━━ Brano citato ━━
Operazioni oggettivamente inesistenti: la prova contraria del contribuente deve essere rafforzata

Emiliano Marvulli - Imposte

Operazioni oggettivamente inesistenti: costi indeducibili in quanto non inerenti, al contribuente l'onere della prova contraria su inerenza, sussistenza e ammontare degli importi contestati. E non bastano fattura, scritture contabili e mezzi di pagamento. Lo stabilisce la Corte di Cassazione con l'Ordinanza numero 20060 del 21 giugno 2022.

Operazioni oggettivamente inesistenti: la prova contraria del contribuente deve essere rafforzata

Nel caso di operazioni in cui è oggettivamente inesistente il rapporto sottostante, i costi sono indeducibili per difetto di inerenza. Spetta al contribuente fornire la prova contraria circa l’inerenza, la sussistenza e l’ammontare dei costi contestati.
━━━
* Consegna *
Copia per intero il brano sulle operazioni oggettivamente inesistenti, senza cambiare nulla. Ci si basa unicamente sul brano.
━━ Estratto dati ━━
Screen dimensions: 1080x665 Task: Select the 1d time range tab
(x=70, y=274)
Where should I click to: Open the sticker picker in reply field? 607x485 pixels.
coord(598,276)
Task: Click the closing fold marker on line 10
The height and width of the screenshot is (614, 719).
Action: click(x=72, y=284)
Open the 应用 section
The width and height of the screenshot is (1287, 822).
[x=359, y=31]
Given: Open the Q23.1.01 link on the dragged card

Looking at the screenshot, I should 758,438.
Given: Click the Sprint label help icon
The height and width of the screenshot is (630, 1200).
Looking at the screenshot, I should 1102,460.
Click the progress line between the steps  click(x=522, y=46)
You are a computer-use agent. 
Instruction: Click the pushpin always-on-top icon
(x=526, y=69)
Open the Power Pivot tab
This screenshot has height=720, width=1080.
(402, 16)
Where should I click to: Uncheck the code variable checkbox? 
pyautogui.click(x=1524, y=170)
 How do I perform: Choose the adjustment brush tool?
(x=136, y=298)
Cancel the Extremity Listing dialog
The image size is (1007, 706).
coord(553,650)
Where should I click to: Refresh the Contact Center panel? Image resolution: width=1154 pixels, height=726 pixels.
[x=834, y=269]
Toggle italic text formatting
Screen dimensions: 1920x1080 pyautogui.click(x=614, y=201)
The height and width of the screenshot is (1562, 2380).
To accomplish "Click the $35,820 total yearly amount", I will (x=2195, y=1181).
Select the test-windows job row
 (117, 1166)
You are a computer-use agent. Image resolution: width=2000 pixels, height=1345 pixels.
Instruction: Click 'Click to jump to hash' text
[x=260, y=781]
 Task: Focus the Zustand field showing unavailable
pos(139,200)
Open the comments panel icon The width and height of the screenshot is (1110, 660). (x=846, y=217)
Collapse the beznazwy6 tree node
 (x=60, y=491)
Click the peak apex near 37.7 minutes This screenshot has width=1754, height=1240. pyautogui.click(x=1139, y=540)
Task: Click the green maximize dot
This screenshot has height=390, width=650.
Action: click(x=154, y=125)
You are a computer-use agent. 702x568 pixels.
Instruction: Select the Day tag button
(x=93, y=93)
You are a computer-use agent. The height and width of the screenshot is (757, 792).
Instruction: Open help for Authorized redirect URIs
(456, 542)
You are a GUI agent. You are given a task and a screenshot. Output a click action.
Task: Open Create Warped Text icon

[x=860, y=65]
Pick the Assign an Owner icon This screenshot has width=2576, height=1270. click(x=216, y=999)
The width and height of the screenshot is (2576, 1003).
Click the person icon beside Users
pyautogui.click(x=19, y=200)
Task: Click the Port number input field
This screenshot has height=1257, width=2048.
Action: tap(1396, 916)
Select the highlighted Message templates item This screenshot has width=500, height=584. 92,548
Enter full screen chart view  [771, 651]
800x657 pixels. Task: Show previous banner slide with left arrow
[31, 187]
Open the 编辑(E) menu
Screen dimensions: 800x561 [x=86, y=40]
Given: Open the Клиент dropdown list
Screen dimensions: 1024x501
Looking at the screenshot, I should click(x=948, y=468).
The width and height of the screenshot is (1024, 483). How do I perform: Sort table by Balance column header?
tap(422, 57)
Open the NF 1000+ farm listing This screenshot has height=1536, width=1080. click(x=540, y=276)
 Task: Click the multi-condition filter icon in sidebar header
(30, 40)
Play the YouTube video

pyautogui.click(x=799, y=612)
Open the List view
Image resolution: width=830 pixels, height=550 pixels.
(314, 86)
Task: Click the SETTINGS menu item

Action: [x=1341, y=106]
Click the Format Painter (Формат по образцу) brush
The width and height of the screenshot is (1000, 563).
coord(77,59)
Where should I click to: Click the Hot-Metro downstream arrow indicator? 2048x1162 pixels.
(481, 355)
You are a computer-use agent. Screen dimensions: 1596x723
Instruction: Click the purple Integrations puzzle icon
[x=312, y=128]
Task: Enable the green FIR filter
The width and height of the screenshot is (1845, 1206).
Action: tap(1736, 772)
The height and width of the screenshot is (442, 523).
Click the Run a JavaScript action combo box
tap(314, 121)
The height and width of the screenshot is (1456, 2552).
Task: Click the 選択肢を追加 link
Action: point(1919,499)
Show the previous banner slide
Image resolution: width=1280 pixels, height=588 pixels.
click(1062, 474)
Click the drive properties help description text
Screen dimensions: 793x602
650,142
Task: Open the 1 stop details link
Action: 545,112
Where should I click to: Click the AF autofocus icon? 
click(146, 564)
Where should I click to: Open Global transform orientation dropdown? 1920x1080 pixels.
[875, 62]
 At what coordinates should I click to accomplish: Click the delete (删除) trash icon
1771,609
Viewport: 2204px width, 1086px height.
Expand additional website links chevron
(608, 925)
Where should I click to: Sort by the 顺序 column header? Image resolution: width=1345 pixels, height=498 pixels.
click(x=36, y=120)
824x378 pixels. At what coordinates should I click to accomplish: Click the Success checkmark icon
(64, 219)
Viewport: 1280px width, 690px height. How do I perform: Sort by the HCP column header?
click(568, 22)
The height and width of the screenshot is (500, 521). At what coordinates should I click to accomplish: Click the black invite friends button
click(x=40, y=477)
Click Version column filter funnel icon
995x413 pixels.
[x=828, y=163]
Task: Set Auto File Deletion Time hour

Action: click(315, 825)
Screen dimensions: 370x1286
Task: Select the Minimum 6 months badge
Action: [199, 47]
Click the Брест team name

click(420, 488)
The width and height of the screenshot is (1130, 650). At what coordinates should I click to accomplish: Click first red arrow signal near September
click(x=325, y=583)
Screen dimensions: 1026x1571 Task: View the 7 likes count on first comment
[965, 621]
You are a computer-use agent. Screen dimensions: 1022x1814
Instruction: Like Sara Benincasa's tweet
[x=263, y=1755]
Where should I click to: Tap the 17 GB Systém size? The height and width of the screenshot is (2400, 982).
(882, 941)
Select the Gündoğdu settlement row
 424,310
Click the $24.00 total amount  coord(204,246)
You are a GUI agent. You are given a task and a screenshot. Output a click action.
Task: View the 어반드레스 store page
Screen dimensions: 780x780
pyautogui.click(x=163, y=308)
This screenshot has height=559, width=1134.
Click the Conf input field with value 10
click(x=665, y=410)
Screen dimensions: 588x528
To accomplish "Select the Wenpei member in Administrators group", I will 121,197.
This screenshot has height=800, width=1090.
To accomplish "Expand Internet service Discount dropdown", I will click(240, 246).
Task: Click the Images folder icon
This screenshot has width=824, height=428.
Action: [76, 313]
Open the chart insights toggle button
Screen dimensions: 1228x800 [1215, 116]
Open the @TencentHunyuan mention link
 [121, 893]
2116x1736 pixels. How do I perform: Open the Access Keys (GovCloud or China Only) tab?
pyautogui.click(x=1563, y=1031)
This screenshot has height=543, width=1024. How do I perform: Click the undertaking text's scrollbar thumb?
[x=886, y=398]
━━━
* Risposta attesa *
Operazioni oggettivamente inesistenti: la prova contraria del contribuente deve essere rafforzata

Emiliano Marvulli - Imposte

Operazioni oggettivamente inesistenti: costi indeducibili in quanto non inerenti, al contribuente l'onere della prova contraria su inerenza, sussistenza e ammontare degli importi contestati. E non bastano fattura, scritture contabili e mezzi di pagamento. Lo stabilisce la Corte di Cassazione con l'Ordinanza numero 20060 del 21 giugno 2022.

Operazioni oggettivamente inesistenti: la prova contraria del contribuente deve essere rafforzata

Nel caso di operazioni in cui è oggettivamente inesistente il rapporto sottostante, i costi sono indeducibili per difetto di inerenza. Spetta al contribuente fornire la prova contraria circa l’inerenza, la sussistenza e l’ammontare dei costi contestati.